The Environmental Protection Agency just released its proposed new standard on ground-level ozone, which is a component of smog.

Every five years, the EPA is required by law to review and, if appropriate, revise these standards.

In 2008, the EPA issued an ozone standard of 75 parts per billion (ppb). The new standard proposed by the EPA would decrease that level to 65–70 ppb, though the EPA is still openly considering an even lower standard of 60 ppb.

The EPA will use every reason under the sun to explain why this new standard is necessary for public health and safety. But here are a few things to keep in mind as the nation begins to discuss what such a standard could mean.

  • EPA Administrator Gina McCarthy expects you to take her word for it. Announcing the proposal, McCarthy wrote: “Critics play a dangerous game when they denounce the science and law EPA has used to defend clean air for more than 40 years. The American people know better.” This kind of bullying sets up a false choice for the American people where any disagreement with the EPA’s conclusions is equivalent to being anti-science and pro-filthy air. It shows that the EPA is not interested in open debate or disagreement with the proposed rule. In essence, she is asking Americans to suspend their reason and accept the rule “because she said so.
  • The quality of our air has vastly improved. We’re not living in the days of the Industrial Revolution or even the days of rivers catching fire. Concentration levels of every major pollutant regulated under the Clean Air Act have decreased since the EPA started measuring in 1980 (and were decreasing before then, too). Ozone levels have decreased by 33 percent, nitrogen dioxide levels by 60 percent, sulfur dioxide by 81 percent, carbon monoxide by 84 percent and lead by a whopping 92 percent. High ozone days in one of the nation’s worst counties, Los Angeles, have decreased 83 percent and average high ozone days around the nation have decreased 75 percent. (Figures are from the EPA’s database.)
  • The rule is premature. States are still implementing the current standard of 75 ppb. We don’t even know what kind of impact, positive or negative, this last standard will have, and yet the EPA has proposed that states should already get moving on a new standard.
  • The standards proposed would throw most counties out of compliance. There are 698 counties in the U.S. monitored for ozone (using 2010–2012 EPA data). Thirty-one percent of the 698 counties with ozone monitors would fail to meet the current 75 ppb ozone standard. If the EPA went forward with a 70 ppb standard, more than half of those counties would be in violation. If the EPA went forward with a 60 ppb standard, 647 of those counties, or 93 percent, would be in violation of the standard. Furthermore, a 60 ppb standard may be impossible to meet because background levels in some areas of the country have been found to regularly exceed 60 ppb.
  • McCarthy and others continue to trivialize the costs of the proposed ozone rule. McCarthy writes that America does not have “to choose between a healthy economy and a healthy environment.” The truth is, we still don’t have a healthy economy and this rule, if Congress sits by and allows it to go through, is certainly going to hurt.

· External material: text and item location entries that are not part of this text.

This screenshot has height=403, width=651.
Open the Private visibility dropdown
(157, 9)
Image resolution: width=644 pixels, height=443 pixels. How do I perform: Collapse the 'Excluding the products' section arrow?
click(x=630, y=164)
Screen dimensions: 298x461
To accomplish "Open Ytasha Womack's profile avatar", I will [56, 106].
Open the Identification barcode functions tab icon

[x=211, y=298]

The National Association of Manufacturers has said a 60 ppb standard would be the costliest regulation in U.S. history. According to a NERA Economic Consulting study conducted for NAM, a 60 ppb standard would:

  • Reduce gross domestic product by $270 billion per year on average over the period from 2017 through 2040;
  • Result in an average annual loss of 2.9 million job-equivalents (a measurement of lost jobs, fewer hours, and lower wages) through 2040;
  • Impose $2.2 trillion in compliance costs from 2017 through 2040; and
  • Decrease average household income by $1,570 per year.

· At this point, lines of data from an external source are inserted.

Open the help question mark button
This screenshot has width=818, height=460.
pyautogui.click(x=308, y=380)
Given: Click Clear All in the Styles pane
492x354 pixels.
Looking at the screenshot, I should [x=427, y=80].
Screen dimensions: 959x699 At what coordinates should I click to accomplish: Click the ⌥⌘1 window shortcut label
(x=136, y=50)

Congress should not fund the implementation of any new ozone standard and should review the air quality process to protect the health and well-being of Americans.

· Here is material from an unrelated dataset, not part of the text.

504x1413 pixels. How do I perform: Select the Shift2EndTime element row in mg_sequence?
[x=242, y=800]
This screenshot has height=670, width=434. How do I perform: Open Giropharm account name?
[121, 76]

Congress, not this unelected and unaccountable agency, needs to make the decision regarding standards that could have such a devastating impact on the economy.

This post has been corrected to reflect that Gina McCarthy said, “Critics play a dangerous game when they denounce the science and law EPA has used to defend clean air for more than 40 years. The American people know better,” not “Critics play a dangerous game when they denounce the science and law EPA has used to defend clean air for more than 40 years. The American people should know better.”